Cause they say two thousand FOURTEEN
Party over, oops out of time
So I’m gonna STOP MARKETING MY INDEPENDENT
ACCOUNTING FIRM like it’s 1999
Sorry, Prince, for using a “tweaked” version of your “Party Like it’s 1999” lyrics to kick off my blog about accounting firms using musty, unimaginative marketing tools, tactics, and campaigns. While the song brings back pleasant college memories for many of us and makes light of ineffective marketing, it actually is a serious matter with potentially grave outcomes for independent accounting firms. Why do I care about this topic? More importantly, why do you need to put down what your doing and read this post? The short answer is I care about your firm’s longevity, and so should you.
The consolidation of the public accounting firm industry continues at a rapid pace. This Accounting Today M&A recap should give managing partners of all independent, small and mid-market accounting firms a big dose of reality. Big accounting firms are just getting larger and stronger while many independents are struggling to retain larger clients, win new business, and are sadly, dying.
There are many reasons for this dynamic, but the one I’m addressing in this post is old-school and stale, dry toast marketing. So, to quote Prince one more time, “Let’s Go Crazy!” Turn your marketing around. Here’s how to start the party:
- Don’t Copy Your Larger Competitors: One advantage (likely among many) that you have over the industry giants is your ability to have a true brand that is based on something that is uniquely your firm’s. Think about it. What does the new firm of Baker Tilly + ParenteBeard stand for? Who the heck knows as both those firms are the combination of many other firms. Work this to your advantage. Don’t try to blend by copying larger players’ websites. Be proud and showcase your differences! Put your people front and center as you hand selected them and know who they are, both professionally and personally.

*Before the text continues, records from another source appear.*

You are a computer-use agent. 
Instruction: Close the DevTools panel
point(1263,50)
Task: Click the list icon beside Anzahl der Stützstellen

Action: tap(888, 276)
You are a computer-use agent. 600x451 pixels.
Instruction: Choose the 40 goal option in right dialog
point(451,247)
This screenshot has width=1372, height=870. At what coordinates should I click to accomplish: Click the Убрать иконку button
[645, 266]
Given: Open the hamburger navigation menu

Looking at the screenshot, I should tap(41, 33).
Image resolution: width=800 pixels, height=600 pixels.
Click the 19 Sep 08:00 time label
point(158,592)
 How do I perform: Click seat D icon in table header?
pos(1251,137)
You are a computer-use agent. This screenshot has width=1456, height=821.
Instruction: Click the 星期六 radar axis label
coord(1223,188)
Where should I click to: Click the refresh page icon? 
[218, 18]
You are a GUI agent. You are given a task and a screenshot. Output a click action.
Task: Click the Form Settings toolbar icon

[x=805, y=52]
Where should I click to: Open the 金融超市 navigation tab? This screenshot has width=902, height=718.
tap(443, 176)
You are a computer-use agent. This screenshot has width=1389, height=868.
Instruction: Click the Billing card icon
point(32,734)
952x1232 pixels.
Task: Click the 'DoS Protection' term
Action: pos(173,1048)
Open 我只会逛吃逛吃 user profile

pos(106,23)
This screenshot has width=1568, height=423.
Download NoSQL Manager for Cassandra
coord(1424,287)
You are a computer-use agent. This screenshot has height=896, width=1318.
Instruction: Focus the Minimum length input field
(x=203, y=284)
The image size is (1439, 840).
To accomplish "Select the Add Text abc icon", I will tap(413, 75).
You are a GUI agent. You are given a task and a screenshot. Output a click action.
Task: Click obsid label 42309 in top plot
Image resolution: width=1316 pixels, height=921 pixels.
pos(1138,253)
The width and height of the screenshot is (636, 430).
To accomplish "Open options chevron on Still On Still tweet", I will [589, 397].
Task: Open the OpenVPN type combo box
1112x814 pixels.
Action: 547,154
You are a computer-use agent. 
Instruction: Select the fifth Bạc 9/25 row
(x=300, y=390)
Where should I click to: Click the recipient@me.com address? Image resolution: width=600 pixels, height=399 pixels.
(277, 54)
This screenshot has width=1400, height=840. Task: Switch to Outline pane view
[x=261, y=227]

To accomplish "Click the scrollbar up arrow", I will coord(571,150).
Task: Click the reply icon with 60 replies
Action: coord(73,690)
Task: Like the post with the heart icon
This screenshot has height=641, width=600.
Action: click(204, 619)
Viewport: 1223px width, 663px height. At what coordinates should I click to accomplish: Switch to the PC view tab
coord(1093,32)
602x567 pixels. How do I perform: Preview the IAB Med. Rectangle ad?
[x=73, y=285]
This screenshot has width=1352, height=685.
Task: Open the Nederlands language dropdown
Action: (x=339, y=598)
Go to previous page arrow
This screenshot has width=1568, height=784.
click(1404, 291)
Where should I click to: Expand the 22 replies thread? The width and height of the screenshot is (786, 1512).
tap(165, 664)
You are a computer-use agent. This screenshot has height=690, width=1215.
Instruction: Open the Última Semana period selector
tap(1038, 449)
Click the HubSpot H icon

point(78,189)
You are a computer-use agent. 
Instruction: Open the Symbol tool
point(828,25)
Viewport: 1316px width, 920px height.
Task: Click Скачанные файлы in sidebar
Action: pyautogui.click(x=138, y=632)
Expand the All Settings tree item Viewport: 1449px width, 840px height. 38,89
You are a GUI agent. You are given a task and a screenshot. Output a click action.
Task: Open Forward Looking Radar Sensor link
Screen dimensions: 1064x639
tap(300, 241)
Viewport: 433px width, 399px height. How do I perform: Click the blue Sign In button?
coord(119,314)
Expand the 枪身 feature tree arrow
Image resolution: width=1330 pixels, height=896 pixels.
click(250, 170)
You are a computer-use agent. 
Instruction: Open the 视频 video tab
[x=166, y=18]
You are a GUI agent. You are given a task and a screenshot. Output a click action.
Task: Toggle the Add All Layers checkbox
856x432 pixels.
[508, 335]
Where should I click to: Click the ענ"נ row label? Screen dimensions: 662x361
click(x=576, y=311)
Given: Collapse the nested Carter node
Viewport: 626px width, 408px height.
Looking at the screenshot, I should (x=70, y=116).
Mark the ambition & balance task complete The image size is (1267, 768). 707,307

- Ditch the Canned, General Newsletters: In today’s era of modern marketing, your clients can gain access to original, authentically helpful and relevant content with a simple Google search. Your competitors are blogging, producing videos, creating e-books and more. And they’re sending this content to your clients. This is why they won’t take time from their busy schedules to read anything general and unoriginal, even if it’s coming from their trusted advisor.
- Stop Pushing “About Us” Messages: Prior to the Internet and advances in search engine algorithms, potential buyers had to wait to receive product and service messages through direct mail, cold calling. advertisements, and other outbound, “push,” methods. Accounting firms had to hit potential buyers at exactly the right moment when they were ready to engage. Now, all the power is with the buyer. They block spam, overlook ads, screen cold calls and unsubscribe to emails. Your firm now has to earn the right to communicate with potential clients using inbound, “pull,” marketing methods. Inbound marketing involves providing ridiculously helpful content in the right places, including smart phones, tablets and social media platforms such as LinkedIn.
- Give-up on Using Your Time & Billing System as a CRM: I know, it would be convenient to have all your client, prospects and referral sources in one place. The problem is I’ve never seen this model work. Firms don’t really want to clutter their client database with other information. And, time & billing CRM modules aren’t user friendly. The data simply doesn’t get collected. Having clean contact information for clients, prospects and referral sources is a necessary building block for any marketing – inbound or outbound.
- Don’t Over Promise Sector Specialization: Many small-to-midsized companies feel compelled to list as many sector specialties on their websites as their larger competitors. Please don’t! Just because you have a client or two in a particular sector doesn’t make you a thought leader. Promote and market only those sectors that your firm has equivalent or better knowledge of than your competitors. Otherwise, savvy buyers will see through the (innocent) deception and recognize that your sector knowledge is thin. All things being equal, buyers will choose a specialist. It’s expected and okay that smaller firms have less areas of specialization.
It is easy to stop doing everyone of the marketing miscues above. Specialize. Write. Be Original. Invest in your accounting firm and its future before you’re “out of time.” Market like it’s 2099!